Create a directory named HomePricesProject inside your private class GitHub repository. Store all work for this project in this directory.
Read the article Modeling Home Prices Using Realtor Data.
Create an Rmarkdown document named Project1.Rmd inside the HomePricesProject directory. Complete all subsequent directions in this document.
Read the data from http://ww2.amstat.org/publications/jse/datasets/homes76.dat.txt into an R object named HP.
Remove columns 1, 7, 10, 15, 16, 17, 18, and 19 from HP and store the result back in HP.
Name the columns in HP price, size, lot, bath, bed, year, age, garage, status, active, and elem, respectively.
Use the function datatable from the DT package to display the data from HP. Your data display should look similar to the one below.
Explore the data for variables that might help explain the price of a house.
What are the units for price and size? Use the function stepAIC from the MASS package to create models using forward selection and backward elimination. Store the model from backward elimination in an object named mod.be and the model from forward selection in an object named mod.fs.

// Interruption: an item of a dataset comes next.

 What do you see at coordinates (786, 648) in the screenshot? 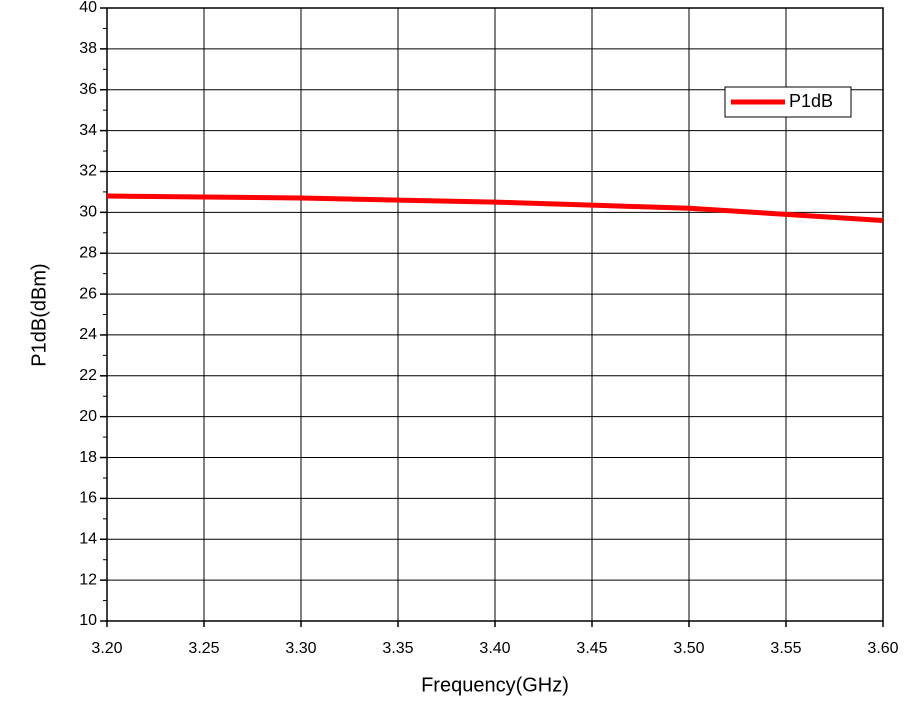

Which model (mod.be or mod.fs) do you believe is better and why?
Create a model and name it mod1 that regresses price on all of the variables in HP with the exception of status and year. Produce a summary of mod1 and graph the residuals using residualPlots from the car package. Based on your residual plots, what might you do to mod1? Report the adjusted \(R^2\) value for mod1.
Create a new model (mod2) by adding bath:bed and age\(^2\) to mod1. Report the adjusted \(R^2\) value for mod2.
Create a new model (mod3) by using only edison and harris from elem from mod2. Hint: use I(). Your estimated coefficients should agree with those in the article. Conduct a nested F-test (anova(mod3, mod2)). Does your p-value agree with the one presented in the article? Interpret this test. Report the adjusted \(R^2\) value for mod3.
Compute the training mean square prediction error for all five of the models. Which model has the smallest training mean square prediction error? Do you think this model will also have the smallest test mean square prediction error?
Use mod3 to create a 95% prediction interval for a home with the following features: 1879 feet, lot size category 4, two and a half baths, three bedrooms, built in 1975, two-car garage, and near Parker Elementary School.
EXTRA CREDIT: Install the package effects and run the following code:
library(effects)
plot(allEffects(mod2))
plot(effect("bath*bed", mod2))
plot(effect("bath*bed", mod2, xlevels=list(bed=2:5)))
plot(effect("bath*bed", mod2, xlevels=list(bath=1:3)))
Explain what each set of graphs is showing.